A man died Sunday morning, October 7, 2012. He was a man of many names. Harry. Honey. Dad. Grandpa. Thomas. Professor. Coach. Even Mr. VIP. But to me, he will always be “my dad.”
In a sixty year relationship, it is a relatively new name defining my relationship with the man who accompanied me through life. “Dad” became “my dad” in 2001 when I received a phone call he was in the hospital suffering from a pulmonary embolism. I flew to Tucson immediately, arriving at his bedside early morning. To my horror, my dad’s face, hospital gown, and bedding were stained with dried blood. I was told he’d probably fallen sometime in the night. Disoriented, tethered to the bed by an IV tube, he most likely tried to go to the bathroom and tumbled from a hospital bed, a bed with its sidebars inadvertently lowered.
My dad never spent another night in a hospital room without me at his side. From that moment, he became “my dad.” For eleven years we visited emergency rooms together, acute care facilities, rehabilitation hospitals. I introduced him as “my dad” to the “white coats”–the physicians, nurses, medical technicians, anyone charged with caring for the man I pushed into the room in a wheelchair. It was a warning. Mess with my dad and you are accountable to me. Me. An Irish woman unquestionably the descendant of a long line of fiercely strong and protective Celtic women.
One year ago this Thanksgiving, I received a very different kind of call. This time the issue was not physical. It was an illness called dementia, something I naively considered akin to losing one’s car keys and forgetting where one put one’s wallet. I was blindly thrust into a healthcare arena in which I knew nothing.

##############################

Task instructions:
(a) In the remembrance of the writer's father, what condition was he hospitalized for in 2001?
(b) Write out the part of the remembrance of the writer's father starting with "My dad never" and going on through "protective Celtic women.".

##############################

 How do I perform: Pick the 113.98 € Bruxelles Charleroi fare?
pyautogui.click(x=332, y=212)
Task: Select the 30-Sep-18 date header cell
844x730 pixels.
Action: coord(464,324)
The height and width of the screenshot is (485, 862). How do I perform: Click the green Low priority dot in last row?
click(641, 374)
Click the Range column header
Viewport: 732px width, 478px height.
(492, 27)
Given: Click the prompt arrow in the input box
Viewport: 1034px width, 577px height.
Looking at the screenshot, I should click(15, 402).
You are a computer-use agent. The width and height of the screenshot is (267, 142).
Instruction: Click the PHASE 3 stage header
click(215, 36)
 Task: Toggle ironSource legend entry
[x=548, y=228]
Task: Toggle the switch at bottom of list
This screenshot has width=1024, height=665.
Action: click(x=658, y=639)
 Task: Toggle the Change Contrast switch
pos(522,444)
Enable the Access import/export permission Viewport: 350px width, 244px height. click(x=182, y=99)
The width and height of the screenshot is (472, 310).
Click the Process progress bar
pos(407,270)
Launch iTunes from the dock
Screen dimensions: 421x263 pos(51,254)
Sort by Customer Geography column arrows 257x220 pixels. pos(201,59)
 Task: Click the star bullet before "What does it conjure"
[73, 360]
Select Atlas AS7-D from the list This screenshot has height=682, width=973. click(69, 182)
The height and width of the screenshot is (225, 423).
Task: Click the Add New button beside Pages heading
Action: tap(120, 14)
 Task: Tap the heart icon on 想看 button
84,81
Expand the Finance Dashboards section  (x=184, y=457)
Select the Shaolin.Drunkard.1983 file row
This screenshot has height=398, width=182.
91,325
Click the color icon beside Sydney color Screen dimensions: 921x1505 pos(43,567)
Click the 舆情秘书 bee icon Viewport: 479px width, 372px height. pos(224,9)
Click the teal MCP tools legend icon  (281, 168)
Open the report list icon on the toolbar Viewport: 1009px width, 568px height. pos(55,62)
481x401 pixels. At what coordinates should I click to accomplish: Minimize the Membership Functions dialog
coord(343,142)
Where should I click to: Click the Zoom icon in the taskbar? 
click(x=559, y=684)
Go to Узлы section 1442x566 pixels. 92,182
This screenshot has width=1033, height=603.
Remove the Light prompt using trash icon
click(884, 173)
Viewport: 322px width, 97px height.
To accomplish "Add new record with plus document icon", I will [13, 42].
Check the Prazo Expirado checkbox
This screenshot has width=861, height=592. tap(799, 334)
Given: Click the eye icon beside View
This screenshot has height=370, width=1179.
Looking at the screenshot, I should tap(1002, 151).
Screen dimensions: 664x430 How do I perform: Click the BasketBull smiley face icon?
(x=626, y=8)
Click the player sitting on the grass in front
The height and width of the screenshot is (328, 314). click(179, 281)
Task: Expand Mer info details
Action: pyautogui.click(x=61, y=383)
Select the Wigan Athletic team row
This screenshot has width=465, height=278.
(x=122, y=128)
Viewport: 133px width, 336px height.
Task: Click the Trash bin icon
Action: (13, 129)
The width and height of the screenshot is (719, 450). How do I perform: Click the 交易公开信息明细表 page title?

##############################

Answer set:
(a) A pulmonary embolism.

(b)
My dad never spent another night in a hospital room without me at his side. From that moment, he became “my dad.” For eleven years we visited emergency rooms together, acute care facilities, rehabilitation hospitals. I introduced him as “my dad” to the “white coats”–the physicians, nurses, medical technicians, anyone charged with caring for the man I pushed into the room in a wheelchair. It was a warning. Mess with my dad and you are accountable to me. Me. An Irish woman unquestionably the descendant of a long line of fiercely strong and protective Celtic women.